Start of Provided entries
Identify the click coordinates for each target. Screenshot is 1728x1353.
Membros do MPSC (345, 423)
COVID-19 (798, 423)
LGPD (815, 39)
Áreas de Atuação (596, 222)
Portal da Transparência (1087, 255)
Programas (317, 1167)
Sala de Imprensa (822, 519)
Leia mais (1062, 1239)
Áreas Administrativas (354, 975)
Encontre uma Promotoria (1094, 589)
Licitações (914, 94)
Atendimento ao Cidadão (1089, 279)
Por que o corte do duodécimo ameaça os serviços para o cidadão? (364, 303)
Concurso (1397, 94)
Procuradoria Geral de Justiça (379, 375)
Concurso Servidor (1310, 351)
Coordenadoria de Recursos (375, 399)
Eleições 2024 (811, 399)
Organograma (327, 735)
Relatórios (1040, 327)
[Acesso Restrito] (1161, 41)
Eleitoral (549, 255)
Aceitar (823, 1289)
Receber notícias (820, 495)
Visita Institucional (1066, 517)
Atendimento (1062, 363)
End of Provided entries
▶ What to work on:
Once a line of the records is found to contain "Atendimento", copy it out.

▶ Finished exercise:
Atendimento ao Cidadão (1089, 279)
Atendimento (1062, 363)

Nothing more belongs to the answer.